Of roughly 7,000 languages worldwide, only a tiny fraction are supported by modern models. NVIDIA is tackling that gap with Granary, a massive open dataset, and two models—Canary-1b-v2 and parakeet-tdt-0.6b-v3—designed to make high-quality speech recognition and translation practical across 25 European languages, including lower-resource tongues such as croatian, estonian and maltese. The package targets production use cases: multilingual chatbots, customer service voice agents and near-real-time translation services.
Granary aggregates about a million hours of audio, with nearly 650,000 hours earmarked for speech recognition and over 350,000 hours for speech translation. NVIDIA built the corpus in collaboration with researchers from carnegie mellon university and fondazione bruno kessler and used the NeMo Speech Data Processor to convert unlabeled audio into structured training data. That pipeline reduces reliance on human annotation and filters synthetic or low-quality samples through NeMo Curator, leaving cleaner, ready-to-use examples. The dataset and processing tools are open source on GitHub and available on Hugging Face, enabling other teams to reproduce the workflow or extend it to new languages.
The two released models illustrate different production tradeoffs. Canary-1b-v2 is a billion-parameter model optimized for accuracy and supports transcription plus translation between English and two dozen languages; it tops Hugging Face´s leaderboard for multilingual speech recognition accuracy and is released under a permissive license (CC BY 4.0). Parakeet-tdt-0.6b-v3 is a 600-million-parameter model tuned for throughput and low latency; it can transcribe long segments in a single inference pass, automatically detect input language and produce punctuation, capitalization and word-level timestamps.

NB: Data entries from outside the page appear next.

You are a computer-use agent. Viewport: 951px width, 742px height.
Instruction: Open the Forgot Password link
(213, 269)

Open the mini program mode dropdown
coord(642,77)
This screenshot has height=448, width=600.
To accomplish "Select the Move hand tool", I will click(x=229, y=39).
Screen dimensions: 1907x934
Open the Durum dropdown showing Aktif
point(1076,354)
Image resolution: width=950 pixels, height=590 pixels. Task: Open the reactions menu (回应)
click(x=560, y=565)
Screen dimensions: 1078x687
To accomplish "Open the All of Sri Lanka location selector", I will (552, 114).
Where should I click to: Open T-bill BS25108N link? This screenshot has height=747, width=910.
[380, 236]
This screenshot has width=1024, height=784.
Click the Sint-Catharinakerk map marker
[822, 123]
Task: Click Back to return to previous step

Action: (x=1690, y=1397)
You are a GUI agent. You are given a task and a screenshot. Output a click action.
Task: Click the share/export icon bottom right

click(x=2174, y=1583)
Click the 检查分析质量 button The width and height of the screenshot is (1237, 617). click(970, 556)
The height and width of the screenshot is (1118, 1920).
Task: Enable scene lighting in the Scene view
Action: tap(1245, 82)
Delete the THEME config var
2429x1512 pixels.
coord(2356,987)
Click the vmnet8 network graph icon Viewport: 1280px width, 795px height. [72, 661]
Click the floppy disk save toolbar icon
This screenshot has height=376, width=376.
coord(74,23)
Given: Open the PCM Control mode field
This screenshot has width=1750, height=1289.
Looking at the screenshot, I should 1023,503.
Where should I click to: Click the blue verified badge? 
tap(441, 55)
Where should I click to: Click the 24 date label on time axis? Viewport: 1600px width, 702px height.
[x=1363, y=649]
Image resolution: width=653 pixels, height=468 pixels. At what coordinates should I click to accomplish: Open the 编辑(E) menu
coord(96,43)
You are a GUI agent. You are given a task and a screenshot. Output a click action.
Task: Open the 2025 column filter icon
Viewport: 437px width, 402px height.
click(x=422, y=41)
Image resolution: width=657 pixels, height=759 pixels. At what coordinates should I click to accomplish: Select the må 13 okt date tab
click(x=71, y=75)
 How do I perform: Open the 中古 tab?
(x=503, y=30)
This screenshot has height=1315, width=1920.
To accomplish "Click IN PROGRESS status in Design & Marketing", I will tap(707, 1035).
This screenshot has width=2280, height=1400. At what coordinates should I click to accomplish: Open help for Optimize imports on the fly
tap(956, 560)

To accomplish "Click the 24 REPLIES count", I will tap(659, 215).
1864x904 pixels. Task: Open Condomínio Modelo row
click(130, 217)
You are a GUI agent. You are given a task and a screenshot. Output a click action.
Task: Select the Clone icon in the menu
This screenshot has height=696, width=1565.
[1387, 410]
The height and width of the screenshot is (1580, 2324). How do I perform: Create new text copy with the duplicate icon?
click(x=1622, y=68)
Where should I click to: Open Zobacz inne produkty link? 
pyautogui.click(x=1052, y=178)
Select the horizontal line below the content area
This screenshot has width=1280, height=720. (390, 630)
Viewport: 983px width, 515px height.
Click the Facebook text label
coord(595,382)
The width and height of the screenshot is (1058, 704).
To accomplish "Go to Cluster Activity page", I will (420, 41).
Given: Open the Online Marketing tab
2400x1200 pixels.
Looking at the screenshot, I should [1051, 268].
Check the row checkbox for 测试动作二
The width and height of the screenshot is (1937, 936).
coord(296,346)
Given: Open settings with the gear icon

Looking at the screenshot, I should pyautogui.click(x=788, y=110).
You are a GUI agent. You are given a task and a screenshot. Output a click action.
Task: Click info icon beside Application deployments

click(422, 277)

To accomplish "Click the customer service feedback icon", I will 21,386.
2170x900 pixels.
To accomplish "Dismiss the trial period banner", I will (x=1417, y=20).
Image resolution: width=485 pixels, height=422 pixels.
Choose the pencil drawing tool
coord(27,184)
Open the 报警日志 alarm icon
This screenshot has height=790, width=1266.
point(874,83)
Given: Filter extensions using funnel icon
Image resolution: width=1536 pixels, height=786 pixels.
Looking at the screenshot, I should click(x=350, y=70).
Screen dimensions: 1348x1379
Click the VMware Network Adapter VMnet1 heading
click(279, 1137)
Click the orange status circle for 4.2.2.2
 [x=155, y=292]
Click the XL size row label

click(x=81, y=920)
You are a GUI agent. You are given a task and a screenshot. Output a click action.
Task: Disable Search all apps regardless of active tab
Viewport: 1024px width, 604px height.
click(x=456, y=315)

NVIDIA reports Canary delivers accuracy similar to models three times its size while running inference up to ten times faster, and that Granary requires about half as much training data to reach target accuracy compared to other popular datasets.
The research paper behind Granary will be presented at Interspeech in the netherlands, Aug. 17-21. Both the dataset and the models are available now on Hugging Face, with code and documentation provided on GitHub. By sharing data, models and tooling, NVIDIA aims to lower the barrier for developers to build more inclusive, multilingual speech technology across europe and beyond.